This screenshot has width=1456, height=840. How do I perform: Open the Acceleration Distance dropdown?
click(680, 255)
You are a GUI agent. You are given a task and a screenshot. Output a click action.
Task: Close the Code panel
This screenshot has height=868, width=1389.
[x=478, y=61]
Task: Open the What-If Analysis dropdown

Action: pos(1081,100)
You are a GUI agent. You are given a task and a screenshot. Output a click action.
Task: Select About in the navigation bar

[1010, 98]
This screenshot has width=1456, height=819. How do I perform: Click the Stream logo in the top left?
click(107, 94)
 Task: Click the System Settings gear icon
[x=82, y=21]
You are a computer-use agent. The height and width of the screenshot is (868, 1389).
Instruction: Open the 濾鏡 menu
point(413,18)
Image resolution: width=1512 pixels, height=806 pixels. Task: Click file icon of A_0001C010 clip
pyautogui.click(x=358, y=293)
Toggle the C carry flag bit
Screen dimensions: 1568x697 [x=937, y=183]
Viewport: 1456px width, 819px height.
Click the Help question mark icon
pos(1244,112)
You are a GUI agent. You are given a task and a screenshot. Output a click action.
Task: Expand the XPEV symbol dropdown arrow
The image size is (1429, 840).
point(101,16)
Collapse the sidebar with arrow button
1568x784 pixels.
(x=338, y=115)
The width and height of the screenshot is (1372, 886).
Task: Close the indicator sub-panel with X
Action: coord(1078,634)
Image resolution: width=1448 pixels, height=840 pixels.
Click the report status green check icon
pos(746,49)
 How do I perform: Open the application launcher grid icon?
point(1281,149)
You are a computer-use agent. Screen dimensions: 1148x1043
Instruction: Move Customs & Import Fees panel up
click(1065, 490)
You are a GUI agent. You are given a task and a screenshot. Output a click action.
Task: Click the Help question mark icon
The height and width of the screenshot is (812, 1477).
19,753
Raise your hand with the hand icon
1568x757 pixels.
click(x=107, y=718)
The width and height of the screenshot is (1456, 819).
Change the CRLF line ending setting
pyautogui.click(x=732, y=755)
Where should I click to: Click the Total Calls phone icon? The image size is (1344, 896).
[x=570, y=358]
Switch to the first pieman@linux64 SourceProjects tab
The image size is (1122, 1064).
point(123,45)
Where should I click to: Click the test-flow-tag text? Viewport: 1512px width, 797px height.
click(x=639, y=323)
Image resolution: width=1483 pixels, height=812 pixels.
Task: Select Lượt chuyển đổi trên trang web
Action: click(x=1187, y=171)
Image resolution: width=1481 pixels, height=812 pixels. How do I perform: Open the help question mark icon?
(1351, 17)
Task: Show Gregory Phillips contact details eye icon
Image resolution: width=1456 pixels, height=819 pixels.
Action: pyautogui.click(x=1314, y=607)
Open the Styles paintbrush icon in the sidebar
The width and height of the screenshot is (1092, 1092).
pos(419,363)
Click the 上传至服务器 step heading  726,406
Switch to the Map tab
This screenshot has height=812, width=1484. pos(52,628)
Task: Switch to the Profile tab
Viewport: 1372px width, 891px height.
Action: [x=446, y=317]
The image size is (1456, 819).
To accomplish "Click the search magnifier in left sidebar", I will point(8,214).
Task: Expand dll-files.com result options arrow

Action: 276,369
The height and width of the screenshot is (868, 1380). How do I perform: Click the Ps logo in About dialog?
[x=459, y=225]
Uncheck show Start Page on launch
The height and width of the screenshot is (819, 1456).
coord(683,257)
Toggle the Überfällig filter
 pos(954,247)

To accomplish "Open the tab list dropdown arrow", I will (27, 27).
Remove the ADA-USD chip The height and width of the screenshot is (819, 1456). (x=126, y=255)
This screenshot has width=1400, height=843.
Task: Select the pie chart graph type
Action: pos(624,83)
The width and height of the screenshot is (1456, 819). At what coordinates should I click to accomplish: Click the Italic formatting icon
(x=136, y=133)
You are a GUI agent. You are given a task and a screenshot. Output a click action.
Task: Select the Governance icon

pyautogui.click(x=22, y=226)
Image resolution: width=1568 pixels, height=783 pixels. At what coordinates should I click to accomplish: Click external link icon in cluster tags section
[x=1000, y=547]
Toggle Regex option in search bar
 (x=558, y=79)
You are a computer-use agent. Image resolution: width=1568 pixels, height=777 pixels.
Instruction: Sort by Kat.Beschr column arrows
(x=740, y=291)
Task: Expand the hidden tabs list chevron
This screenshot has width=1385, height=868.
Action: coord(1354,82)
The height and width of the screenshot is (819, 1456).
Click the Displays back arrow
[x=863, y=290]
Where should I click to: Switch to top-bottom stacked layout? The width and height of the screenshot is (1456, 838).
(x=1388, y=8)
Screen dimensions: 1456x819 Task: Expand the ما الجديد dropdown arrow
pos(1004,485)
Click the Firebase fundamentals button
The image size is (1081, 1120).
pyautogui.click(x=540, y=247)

· · · · ·

TRY IT - For each line of the entries that contains the word "list", make a copy.

THE ANSWER -
To accomplish "Open the tab list dropdown arrow", I will (27, 27).
Task: Expand the hidden tabs list chevron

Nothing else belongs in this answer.